Wednesday, July 24, 2013

Window on Eurasia: Abdulatipov’s New Hard Line on Islamists Reflects Deteriorating Security Situation in Daghestan

Paul Goble

            Staunton, July 24 – Daghestani leader Ramazan Abdulatipov has adopted a harsh new line against Islamists in his North Caucasus republic, one far removed from the views for which he earlier attracted positive attention and a shift that some see as leading to extra-judicial murders of Wahhabis and other Islamists there given the deteriorating security situation there.

            In an article on the “Bolshoy Kavkaz” portal, Svetlana Bolotnikova discusses Abdulatipov’s evolution and both what it says about where Daghestan is now and what it may presage about developments there in the coming months (

            Seven years ago, she notes, Abdulatipov said in the course of an interview with “Vechernyaya Moskva” that “Wahhabism appears as a result of hunger, poverty and the lack of civilized values,” a position that reflects the views of much of the expert community in Moscow and the West.

            But upon being named head of Daghestan, Bolotnikova points out, “his position regarding Wahhabis sharply changed. Instead of pointing to social problems, Abdulatipov reportedly said in Khadhalmakhi that he is quite prepared to “permit the destruction of radicals under his personal responsibility” rather than through education, social change or the courts.

            Six were shot at that time, Bolotnikova says, including a woman“whose body was found in a river.”

            Khahimurad Damadayev, the imam of a village in the republic’s Shamil District, told the Makhachkala weekly “Chernovik” what he had heard.  “In the district,” he said, there wasa rumor that Abdulatipov had said: ‘Throw all the Wahhabis in the river. I will take responsibility’” if you do.

            According to the imam, several people in his district decided to “follow the example of Khadzhalmakhi” and deal with the Wahhabis on their own and “without the participation of the law enforcement organs.” The authorities then dispatched a more senior imam into his village, Damadayev said, who called on people to ensure that there were no Wahhabis there and to use whatever means were necessary to ensure that, including “boycotts and even murders.”

            Abdulatipov for his part sought to blame the media for all this. He threatened to shut down “Chernovik” and declared that “certain media have in fact provoked the murder of people in the republic.”  But an examination of the record shows that it is the republic head and not the media that have been fanning the flames of popular anger at the Wahhabis, Bolotnikova says.

              A week ago, in remarks covered extensively in the Daghestani media, Abdulatipov said that “it is necessary that people after such cases autonomatically go out and help the police and the law enforcement organs.  Questions of the security of the republic and our citizens are so serious that we must not put the task only on the shoulders of the officers of these [organs].  Society must be involved.”

            Moreover and in support of that goal, Abdulatipov has sponsored the creation of popular druzhinniki groups, some of whom have already engaged in extra-judicial executions and of people who have “no relation” to Wahhabism. And he has demanded that the leaders of regions come up with lists of Wahhabis who can be targeted.
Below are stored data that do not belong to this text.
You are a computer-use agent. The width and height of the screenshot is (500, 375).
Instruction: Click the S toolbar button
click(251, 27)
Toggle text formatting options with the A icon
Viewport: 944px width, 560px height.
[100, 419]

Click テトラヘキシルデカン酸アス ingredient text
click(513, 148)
            According to Bolotnikova, Abdulatipov is especially concerned about the 200 Daghetanis the FSB says have gone to Syria to fight the regime of Bashar Asad.  When they return after receiving “the international support of extremist and terrorist organizations,” they will represent a serious threat.”
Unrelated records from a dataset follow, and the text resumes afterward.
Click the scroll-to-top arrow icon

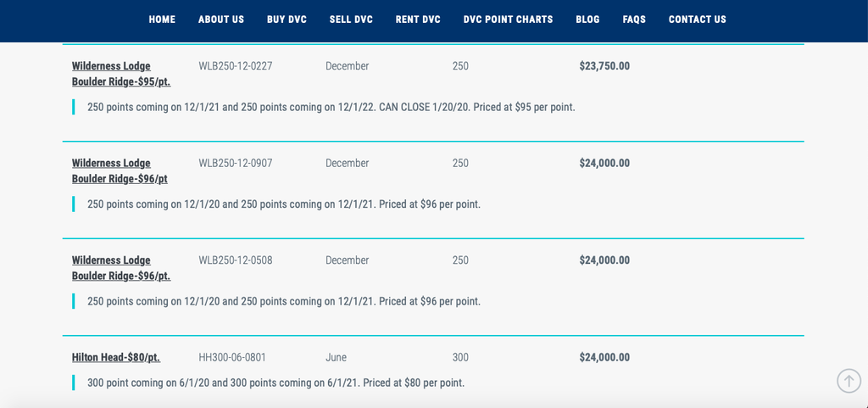[849, 381]

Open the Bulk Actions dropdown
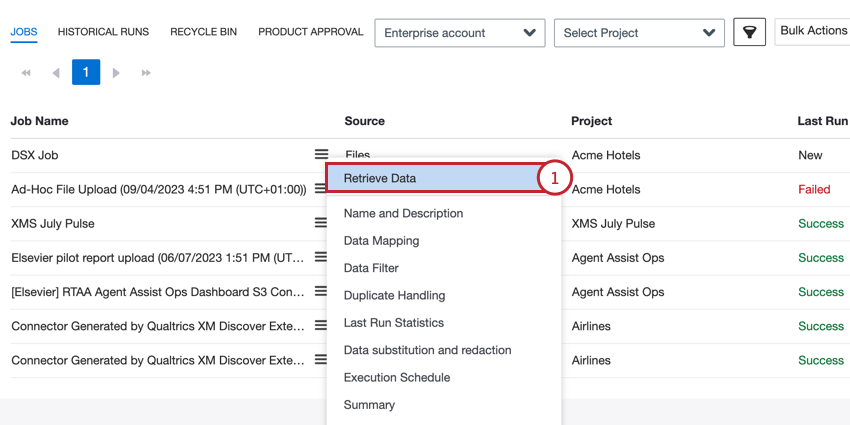point(812,31)
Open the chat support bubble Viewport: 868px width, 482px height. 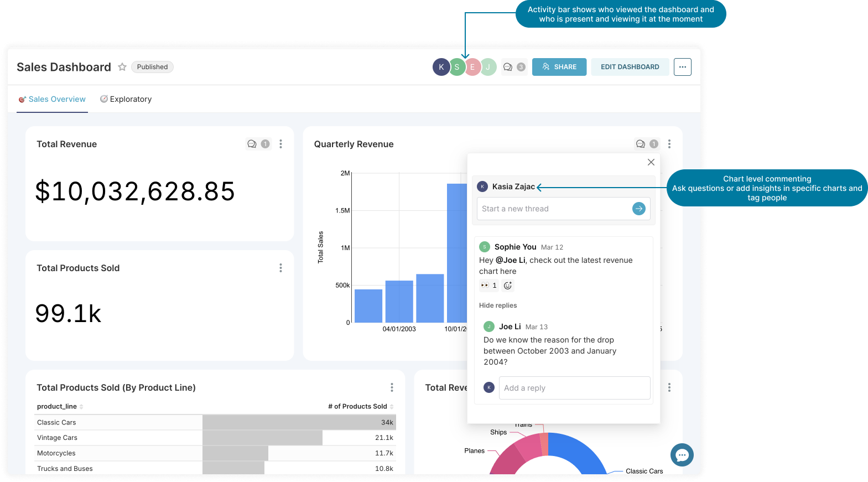(682, 455)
            Therefore, he continued, officials at all levels must follow these people and “take a whole line of measures for their neutralization so that their influence will be minimal.”  As Bolotnikova points out, “in the language of the FSB, ‘neutralization’ means the physical elimination of the militants.” Thus, some coming back from Syria may be “destroyed” as a prevention measure.

            These returnees and also those coming back from Muslim medrassahs and universities in Syria, Saudi Arabia and elsewhere must be eliminated, Abdulatipov has said, “because “these people are fighting together with international extremists” and constitute “a direct threat to Daghestan.”

            The Daghestani head adds that from now on, no one will be given a foreign passport in Daghestan without official clearance and investigation of his or her family and ideological reliability. And those that don’t pass muster will be included in lists where they will be subject to special and continuing scrutiny.

            Obviously, only a radical deterioration in the security situation in Daghestan and Moscow’s insistence that something be done and done quickly can explain such a remarkable shift in the position of Abdulatipov, once upon a time one of the most thoughtful observers of the situation there.